There’s a fascinating statement by Michelangelo that homeschooling parents like to quote. It goes like this: I saw the angel in the marble and carved until I set him free.”  It’s a reminder that parents and teachers are not in the creation business. We don’t create anything, build anything, form anything, fill anything up. That’s God’s job. Ours is just to love and nurture our children, holding their hands as God’s creating work unfolds before our eyes.

If you have a child like Jesse, one that scoffs at traditional studies and insists on making his own way, don’t be afraid. It’s quite possible he might be leading you down a different, but very good, road to personal success and happiness.

Until next time…Be fearless.

A Fearless New Blog

Writing a blog is scary. I questioned the idea over and over. Would people read it? Would they appreciate what I had to say? Would they like me? Fear pressed in from all sides until I wondered if there would even be a blog at all. 

Isn’t that the way things go with most things we attempt in life? We have great ideas, great plans, and great confidence…until the first “what if” sneaks up on us. It zaps our energy and destroys our initiative.

For the past 25 years I’ve been heavily immersed in education – public school teacher, private tutor, homeschooling mom. Almost every big idea that has swirled around me during that time has been rooted in an element of fear. We worry more about covering the basics and making sure no child slips through the cracks than establishing true excellence in education. Does anybody in America really believe that our schools inspire children to achieve at high levels anymore?

I find that homeschool parents are often driven by this same fear of failure.
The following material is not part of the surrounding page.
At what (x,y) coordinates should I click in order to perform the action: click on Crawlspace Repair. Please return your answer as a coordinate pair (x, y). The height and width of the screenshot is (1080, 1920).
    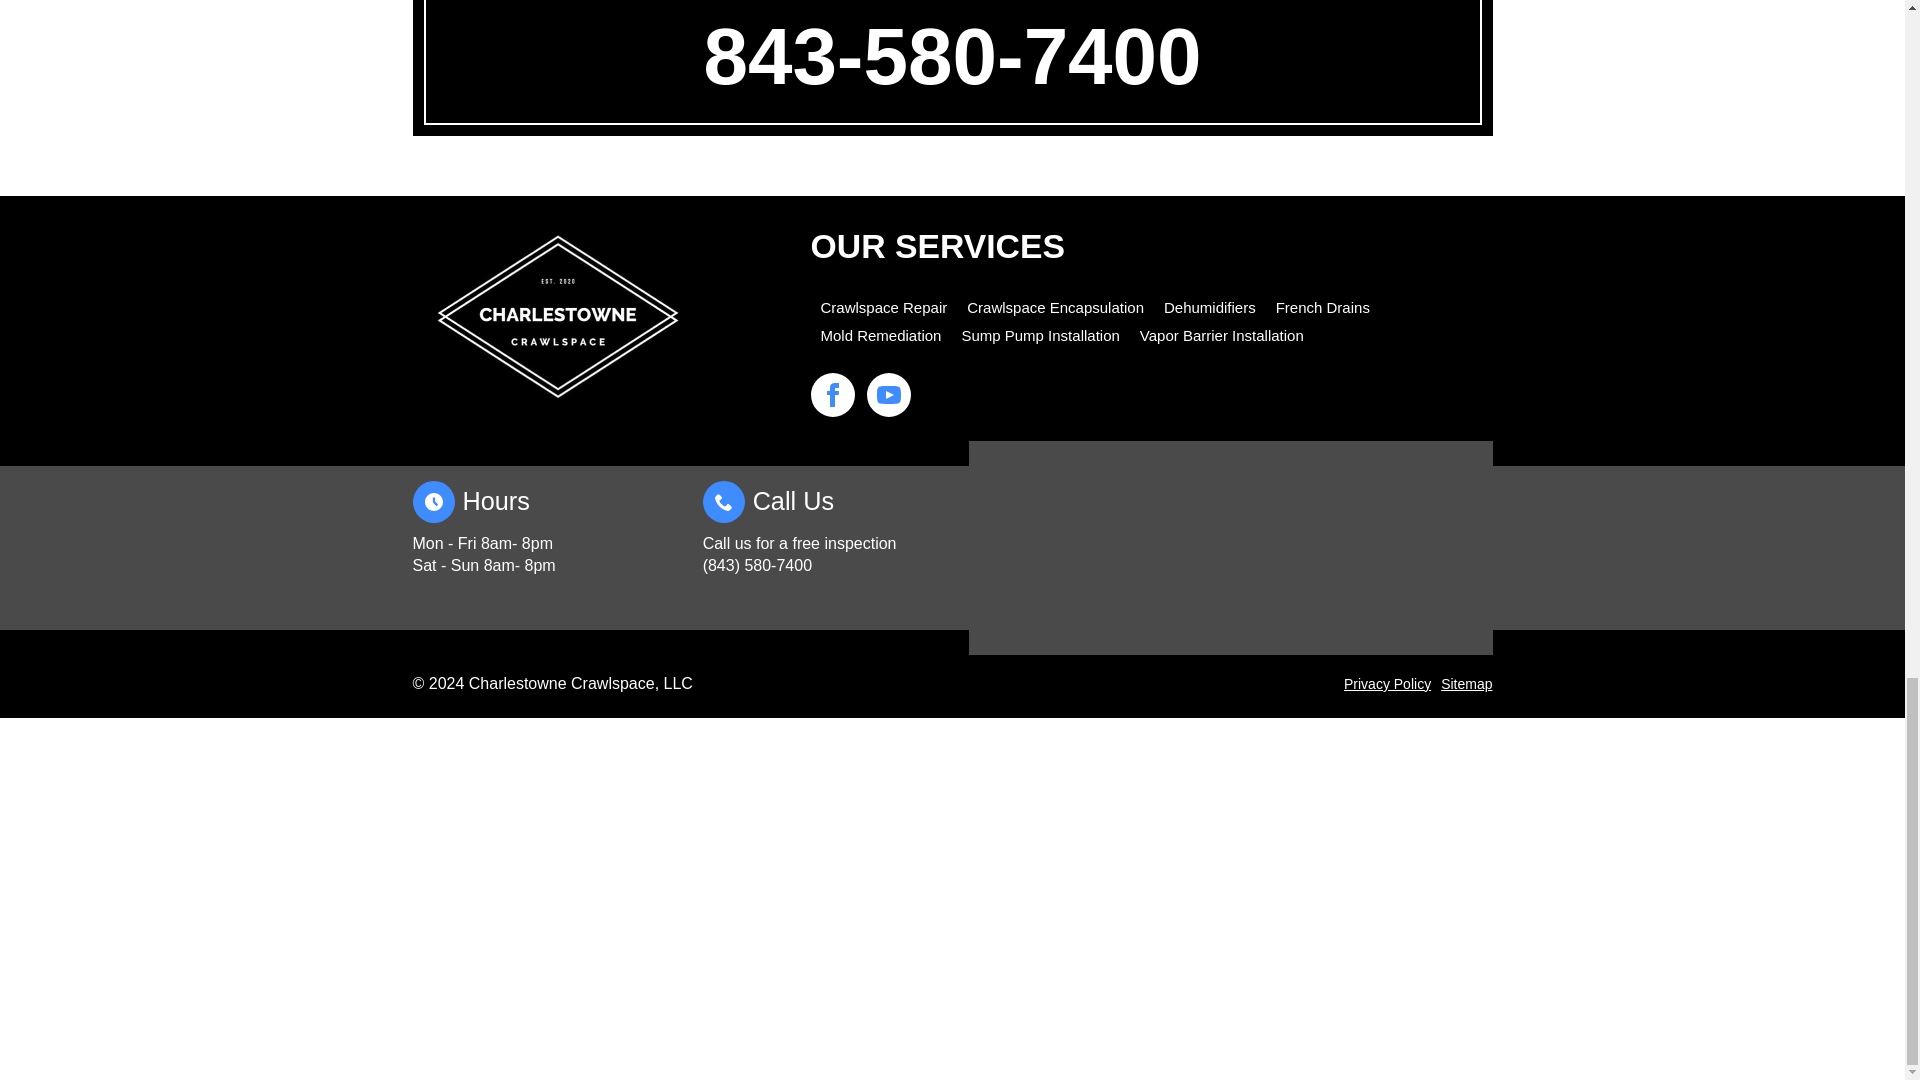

This fear grates on us daily and rattles our foundations until our homeschooling looks just like traditional schooling – rudimentary and uninspired. We scoff at traditional schools and then turn around and use the same types of texts and curriculums, the same kinds of classroom activities, and the same systems of grading and evaluating. We know, instinctively, that much of this does not work or we wouldn’t have turned away from traditional schools in the first place. But we are immobilized to change because we ask ourselves, “Wonder if they’re right and I’m wrong?”

A few years ago I resolved to set fear aside when teaching my own children. I was tired of fear dictating my every move. I was tired of doing the same wrong things over and over again for the same wrong reasons. I was tired of ignoring everything I had ever been taught or had experienced for myself about how children learn. 

So I changed the way I homeschooled my children. And a funny thing happened: My kids got smarter.  My home got happier. And our homeschool took a big, gratifying turn for the better.

This blog is about educational journeys – yours and mine. I want to tell you about my mine and I want to hear about yours. I was once employed as a news reporter so I’m naturally inclined to be curious about what people do and why they do it. I want to hear great thoughts and good ideas and I want to write about them.

I will try to be both practical and provocative on this blog. I will try to share both small suggestions and big ideas.  And, just to keep things fun and interesting, I will try to share a little bit of myself in the process. I’m looking forward to it.